C’est ainsi que Raul Prebisch (directeur du CEPAL), Samir Amin (marxiste égyptien), P. Baran. A.G. Frank et Fernando Henrique Cardoso, sociologue devenu président du Brésil avant l’ère Lula, sont devenus paradoxalement la cible des mouvements pour une distribution plus équitable du développement. Ces penseurs ne voulaient et ne pouvaient pas mettre en péril le modèle de développement basé sur l’industrie ; ils voulaient cependant le moderniser ou le révolutionner, grâce à une distribution plus équitable des richesses.

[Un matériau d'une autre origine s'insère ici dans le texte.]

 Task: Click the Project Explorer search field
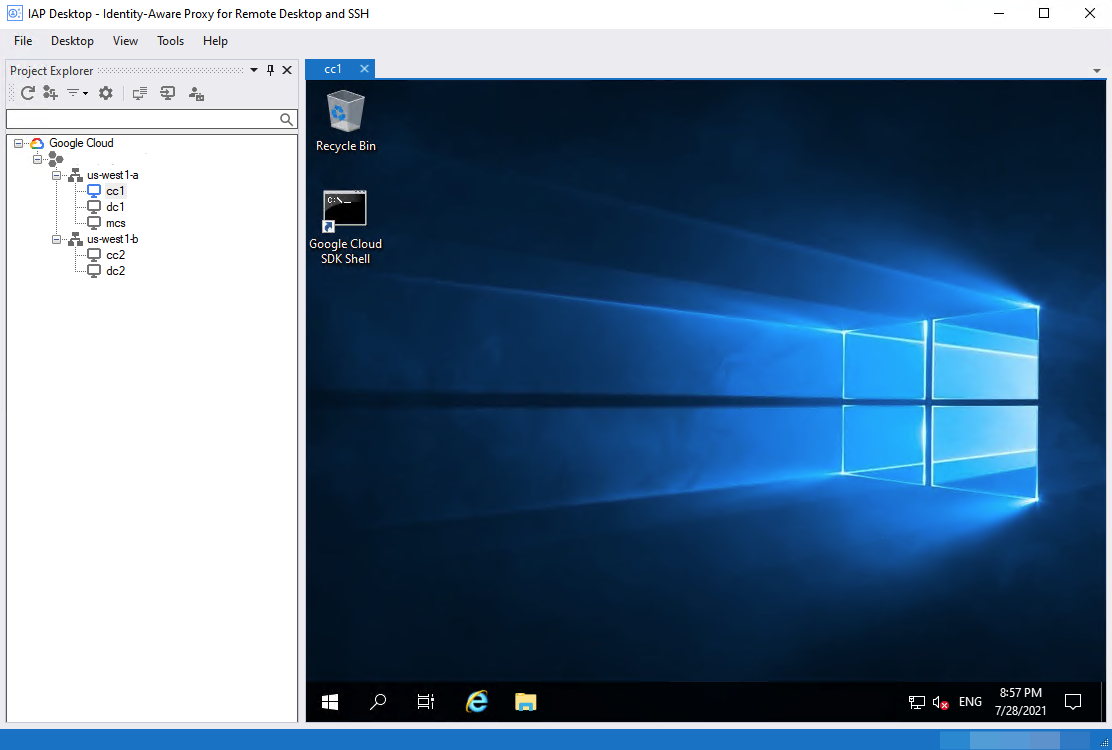(142, 119)
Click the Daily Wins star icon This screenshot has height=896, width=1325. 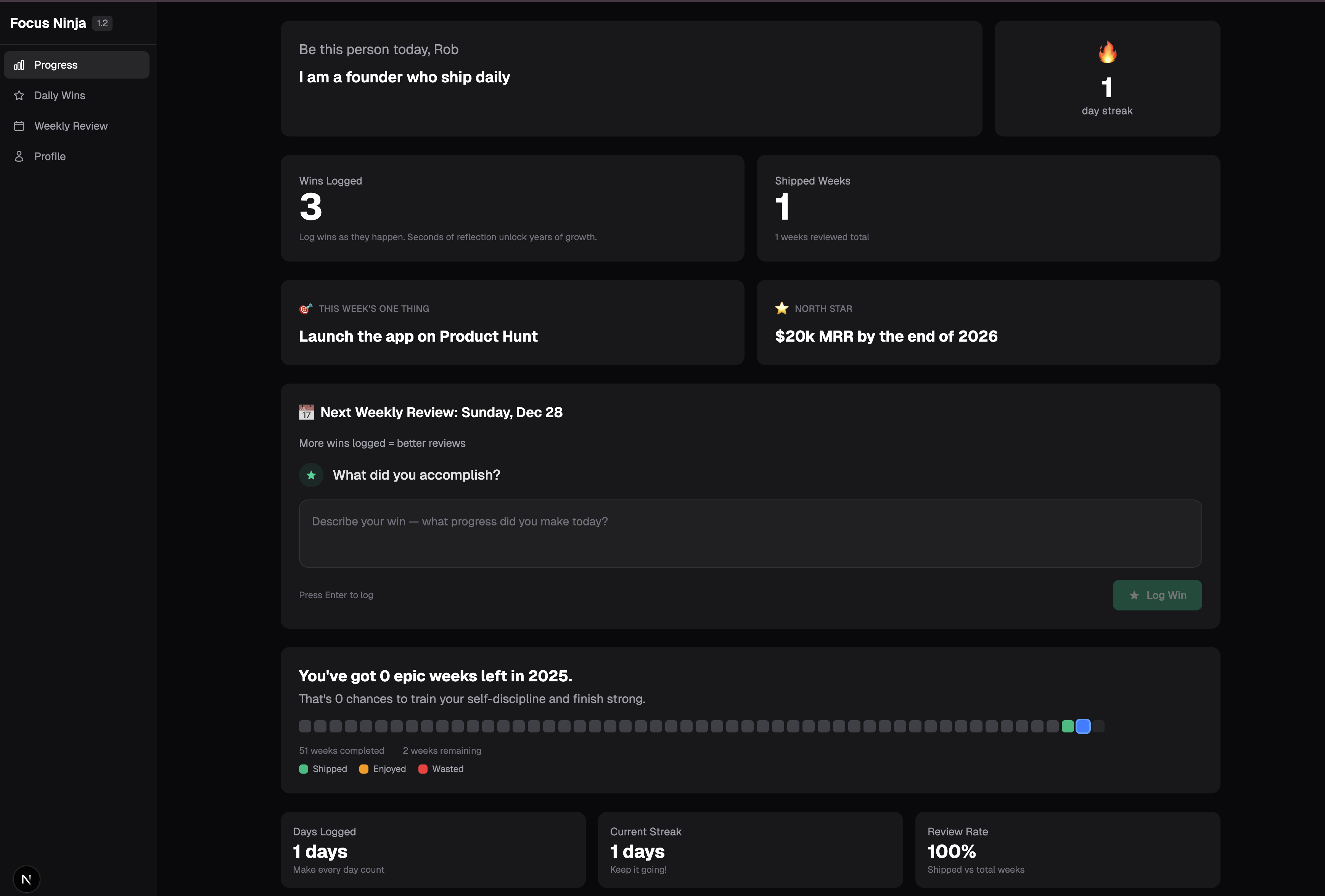(x=19, y=95)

Années 60, années charnières. Les premières fissures d’un glorieux futur fondé sur les usines, les marchandises et les biens de consommation n’apparaissent qu’au début des années 60. Y contribuent ceux que l’on appellera plus tard le mouvement du Flower Power, porté par la Beat Generation, le mouvement Hippy, les jeunes.

Les premières œuvres et théories écolos font leur apparition dans la seconde moitié des années 60. L’écologie naissante doit être comprise comme une prise de conscience collective et d’un rejet partiel du modèle de la société de consommation et de ses contradictions.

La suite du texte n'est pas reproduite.